While most people associate cities with pollution and the material and ecological excess of late capitalism, I’ve long believed that urbanization has the potential to be a great environmental savior. The NYT has a fascinating article that confirms what I said about cities attracting people who would otherwise live more environmentally profligate lives: the amount of total rain forest is likely growing, due to the reforestation of towns and villages abandoned by people in Latin America and Asia who are moving to cities. Elisabeth Rosenthal, the article’s author, explains the reasons that people are abandoning land at a growing pace:

In Latin America and Asia, birthrates have dropped drastically; most people have two or three children. New jobs tied to global industry, as well as improved transportation, are luring a rural population to fast-growing cities. Better farming techniques and access to seed and fertilizer mean that marginal lands are no longer farmed because it takes fewer farmers to feed a growing population.

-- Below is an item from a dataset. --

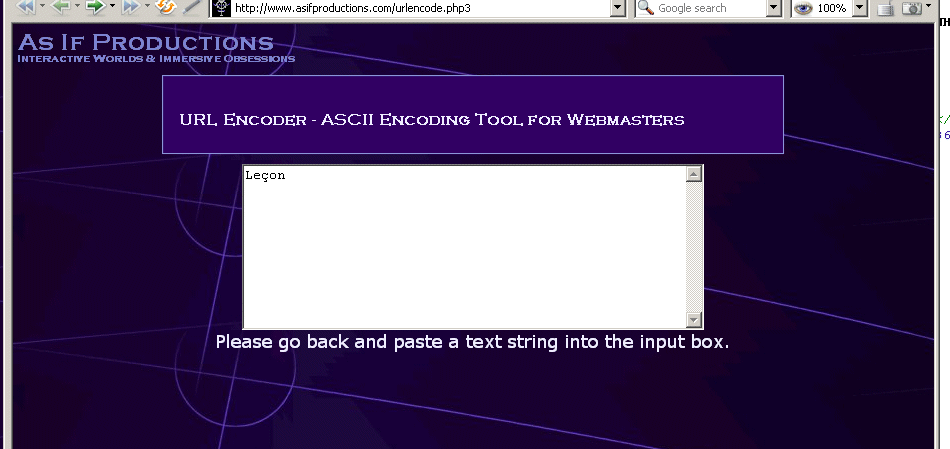Click the fast forward icon
Screen dimensions: 950x449
coord(130,7)
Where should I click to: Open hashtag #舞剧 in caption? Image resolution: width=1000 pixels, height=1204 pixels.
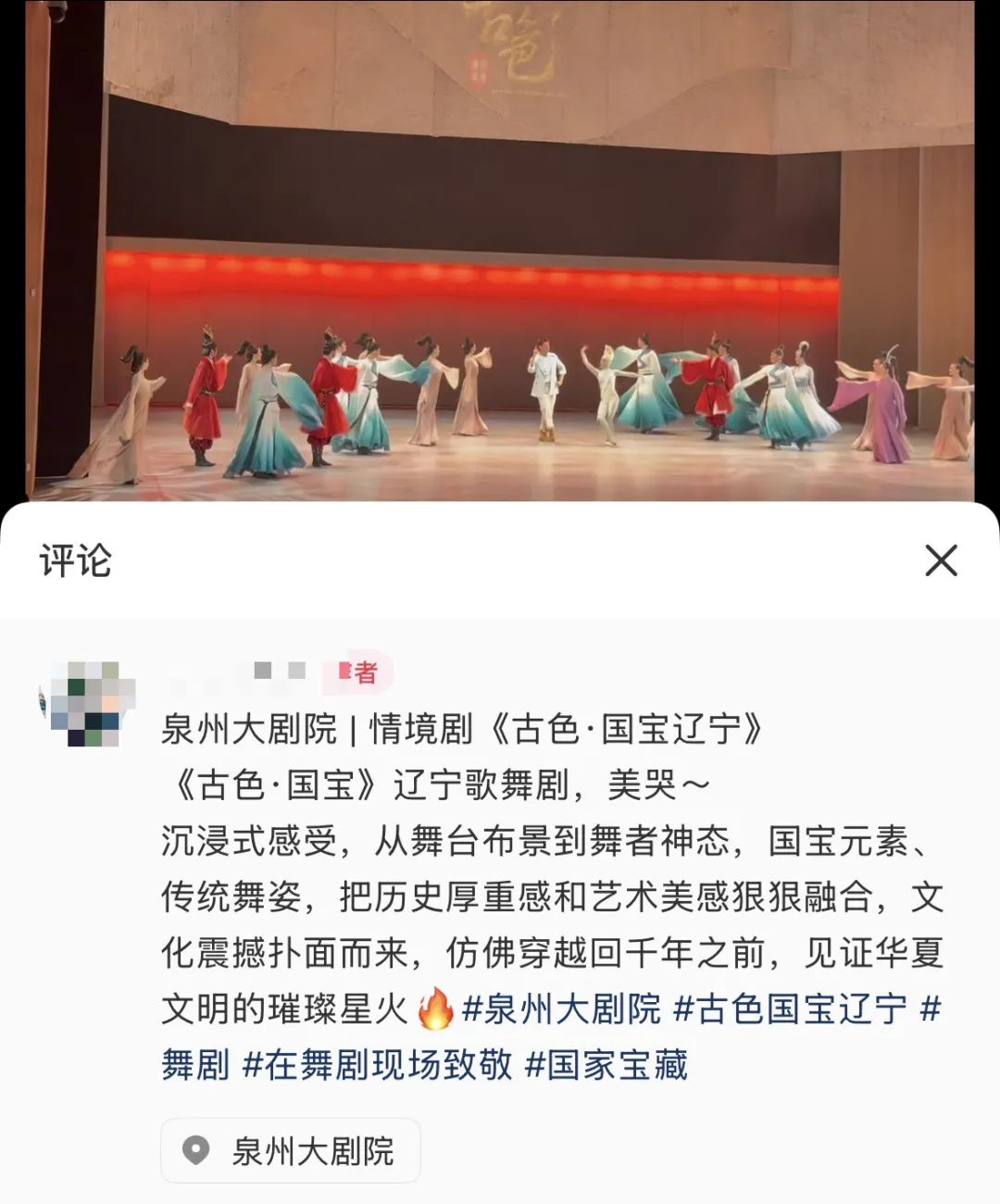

By some estimates, these demographic and technological shifts mean that forests are growing back far faster than they’re being cut down:

These new “secondary” forests are emerging in Latin America, Asia and other tropical regions at such a fast pace that the trend has set off a serious debate about whether saving primeval rain forest – an iconic environmental cause – may be less urgent than once thought. By one estimate, for every acre of rain forest cut down each year, more than 50 acres of new forest are growing in the tropics on land that was once farmed, logged or ravaged by natural disaster.

There are two problems, though, with the new forests: they aren’t “old growth” forests, and they aren’t necessarily able to support many endangered species. The first part – the fact that they are “secondary” forests and not primeval – might be important in that it means the ecosystem is not as dense and complex as it would be in, say, a rain forest that hasn’t been touched since pre-Colombian times. Scientists haven’t reached a consensus on how significant this is, though it’s comforting to note that as time passes, the now-secondary forests will become denser and older. As for the endangered species, it’s a combination of the first point (new growth) and the fact that these new jungles are growing in different places than the forests which are being cut down, and are not reachable by the animals that are endangered within the old growth.

Reading this makes me think of a Wired article from a few years back about the Mayans and the rain forest, and how much of the Yucatán jungles are likely to be feral gardens of the ancient Mayans.

This post was written by Stephen Smith, who writes for his own blog called Rationalitate.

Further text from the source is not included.